Start of Block

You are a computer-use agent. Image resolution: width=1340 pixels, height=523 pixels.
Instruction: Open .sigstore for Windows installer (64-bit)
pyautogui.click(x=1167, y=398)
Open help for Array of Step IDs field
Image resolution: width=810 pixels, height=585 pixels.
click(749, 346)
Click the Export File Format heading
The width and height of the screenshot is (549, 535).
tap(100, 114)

End of Block
Start of Block

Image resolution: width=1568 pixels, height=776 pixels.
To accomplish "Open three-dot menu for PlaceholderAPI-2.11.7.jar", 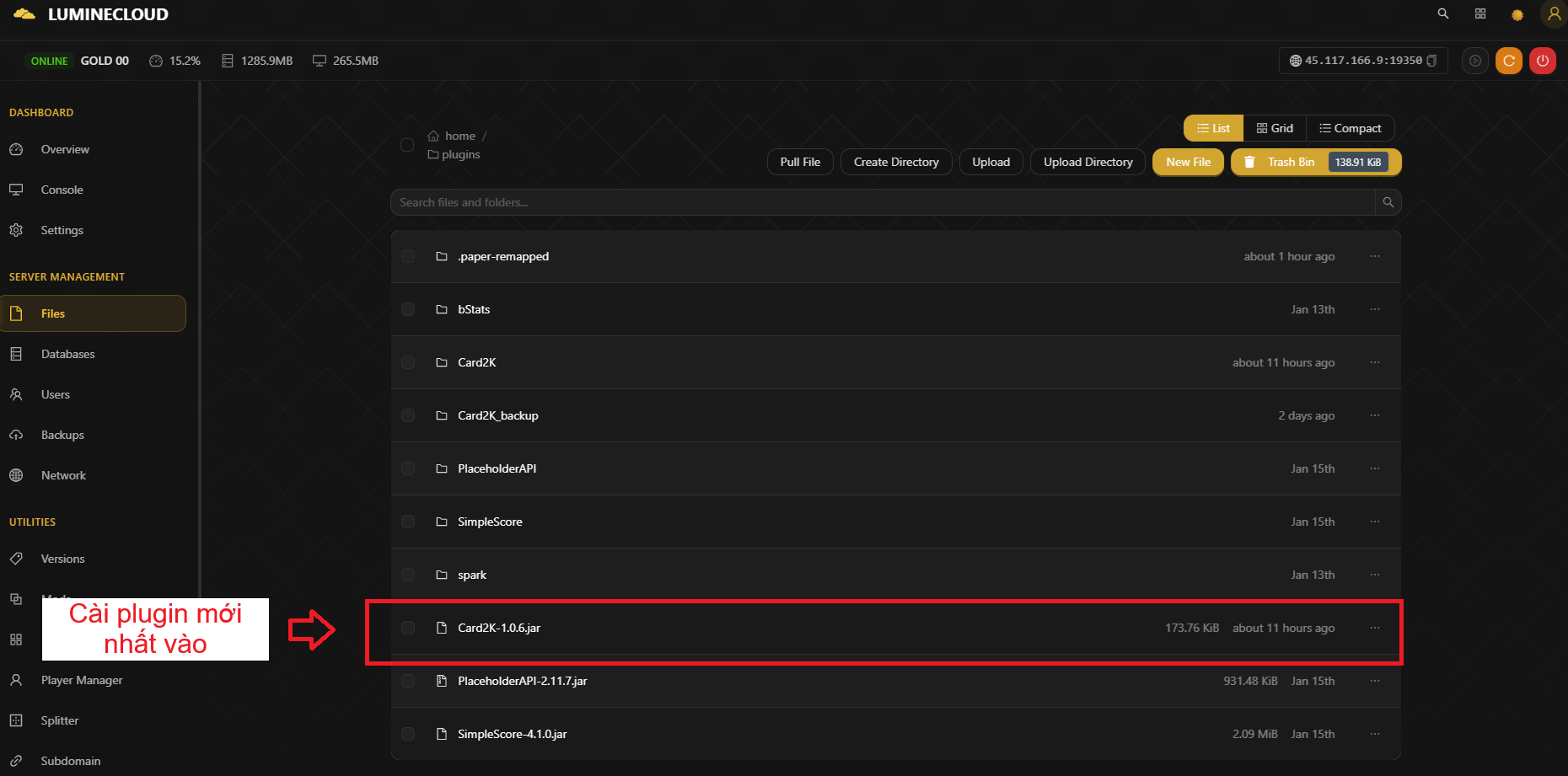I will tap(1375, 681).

End of Block
Start of Block

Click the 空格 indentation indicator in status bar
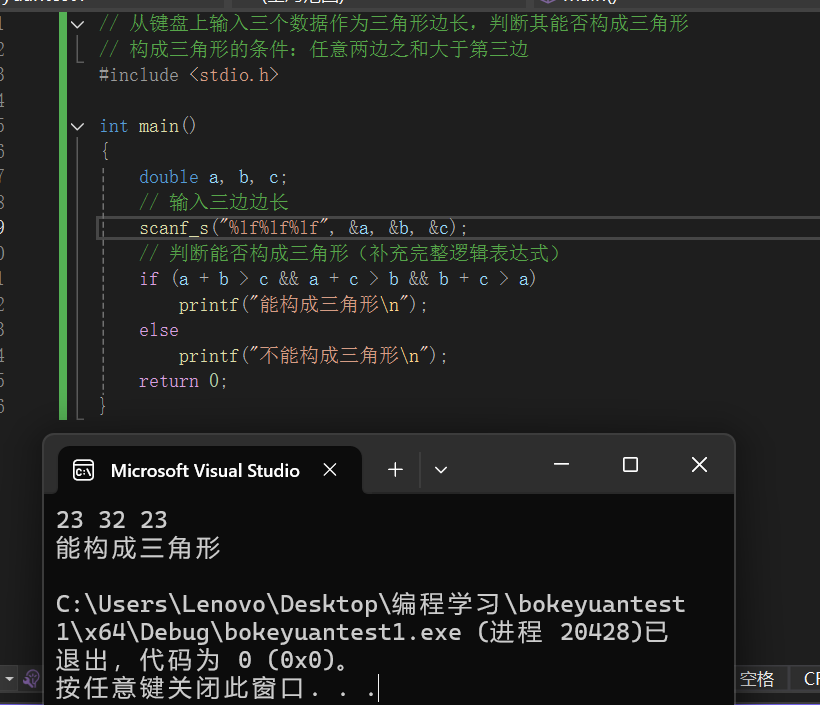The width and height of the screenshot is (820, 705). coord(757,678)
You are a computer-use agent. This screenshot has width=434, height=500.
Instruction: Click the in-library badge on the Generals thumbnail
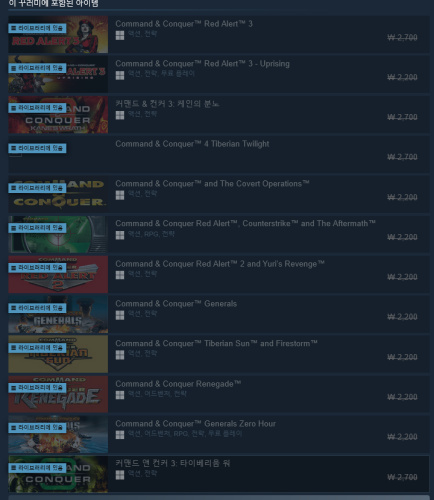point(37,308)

End of Block

Exercise prompt:
Write out every line of the preceding listing that contains "computer".

Output below:
You are a computer-use agent. Image resolution: width=1340 pixels, height=523 pixels.
You are a computer-use agent. This screenshot has width=434, height=500.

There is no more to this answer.